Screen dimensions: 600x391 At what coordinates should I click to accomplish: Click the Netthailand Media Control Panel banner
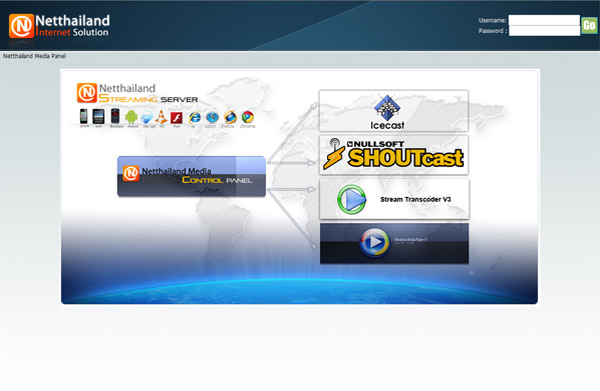pyautogui.click(x=191, y=176)
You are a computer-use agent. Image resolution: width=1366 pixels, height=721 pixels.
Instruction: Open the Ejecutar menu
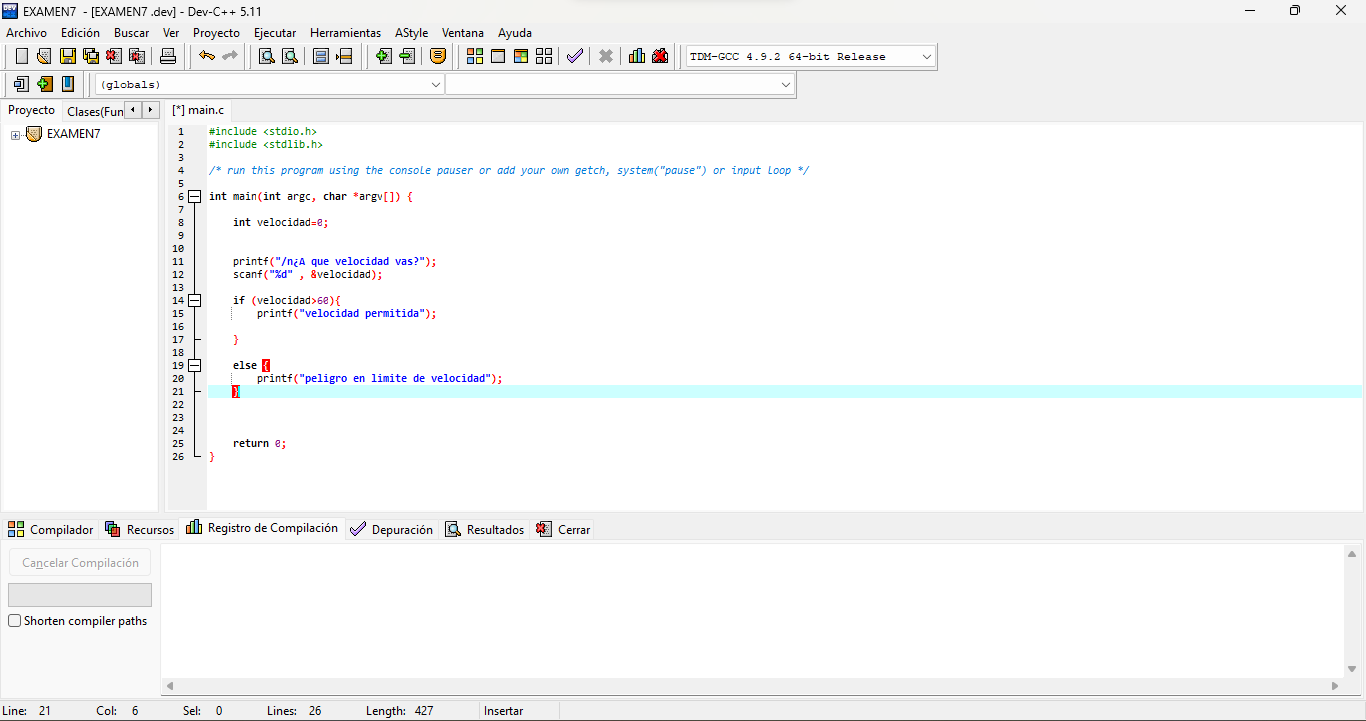point(275,33)
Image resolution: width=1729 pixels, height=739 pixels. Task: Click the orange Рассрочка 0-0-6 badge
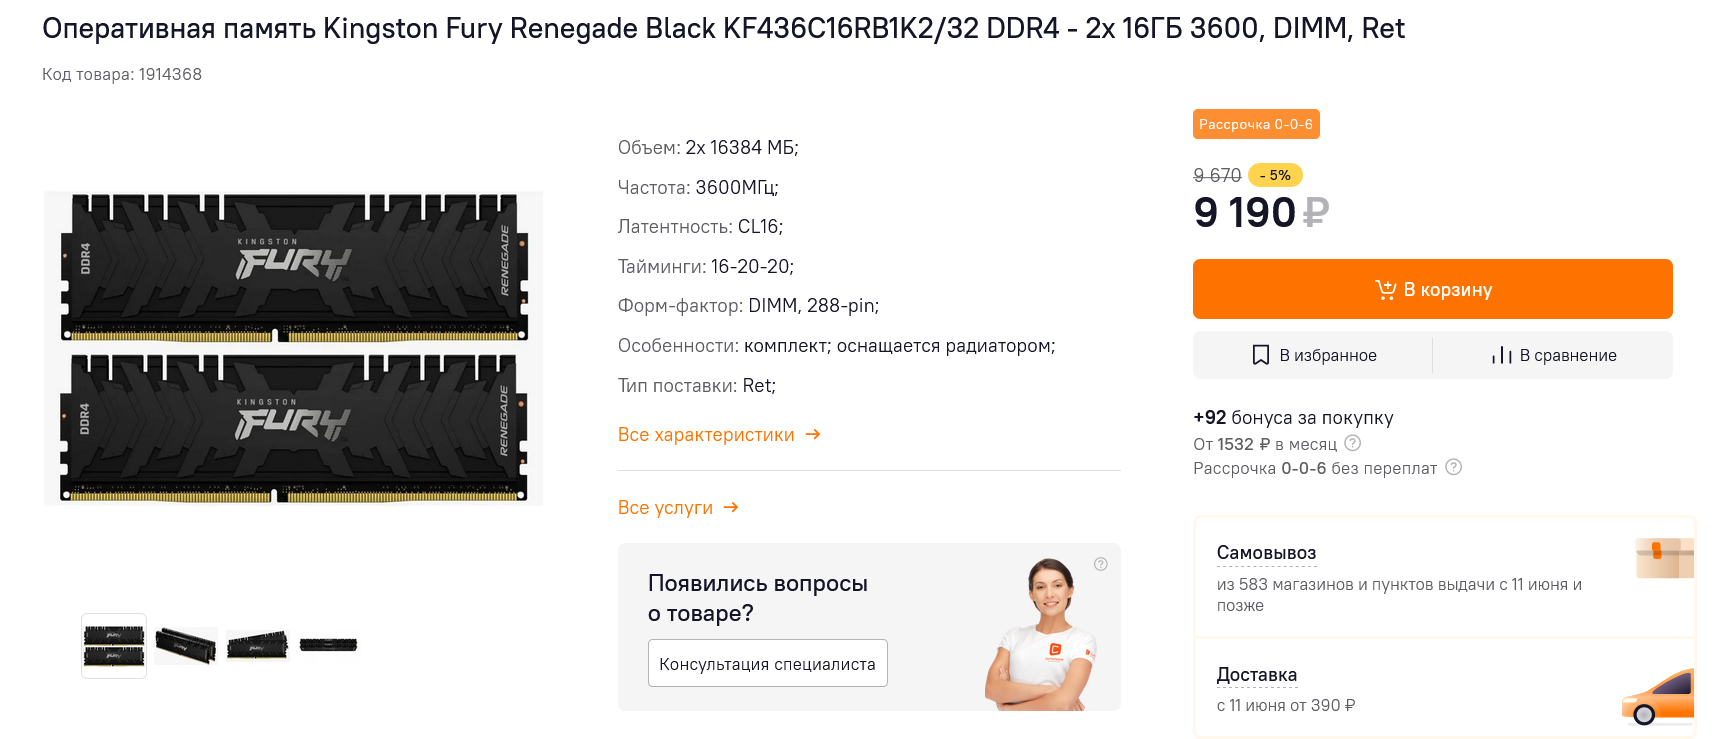coord(1256,124)
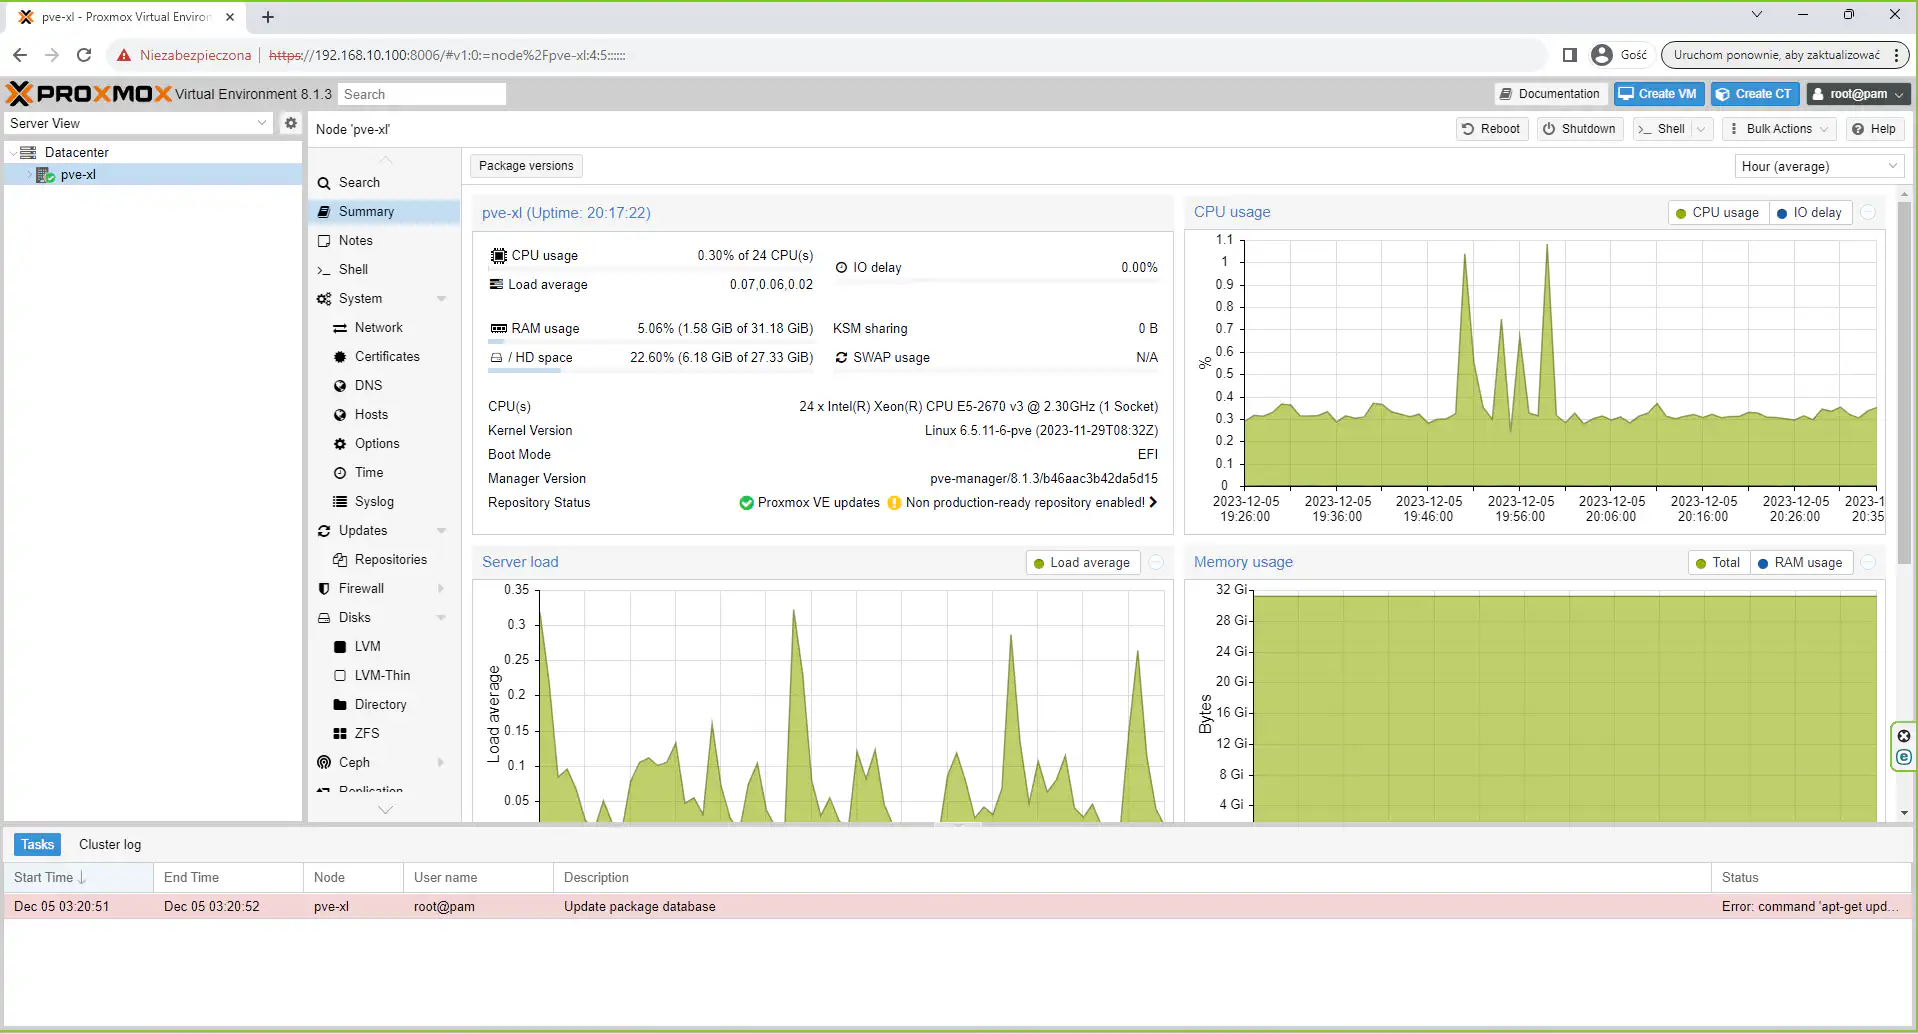Open the Repositories page
Screen dimensions: 1918x1034
(390, 560)
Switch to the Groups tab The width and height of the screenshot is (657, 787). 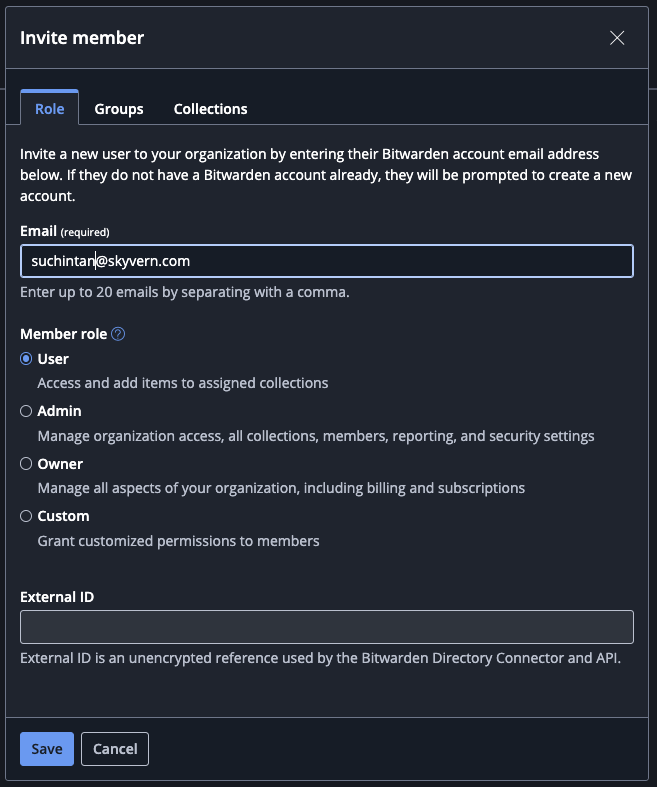(x=119, y=109)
********************
> _AIM_: Write out the data word for word, from the first line through the line that contains "point(275,33)", including both. Omit the pictures.

> _EXERCISE OUTPUT_:
Screen dimensions: 600x391 At what coordinates should I click to accomplish: Click the Netthailand Media Control Panel banner
pyautogui.click(x=191, y=176)
You are a computer-use agent. Image resolution: width=1366 pixels, height=721 pixels.
Instruction: Open the Ejecutar menu
point(275,33)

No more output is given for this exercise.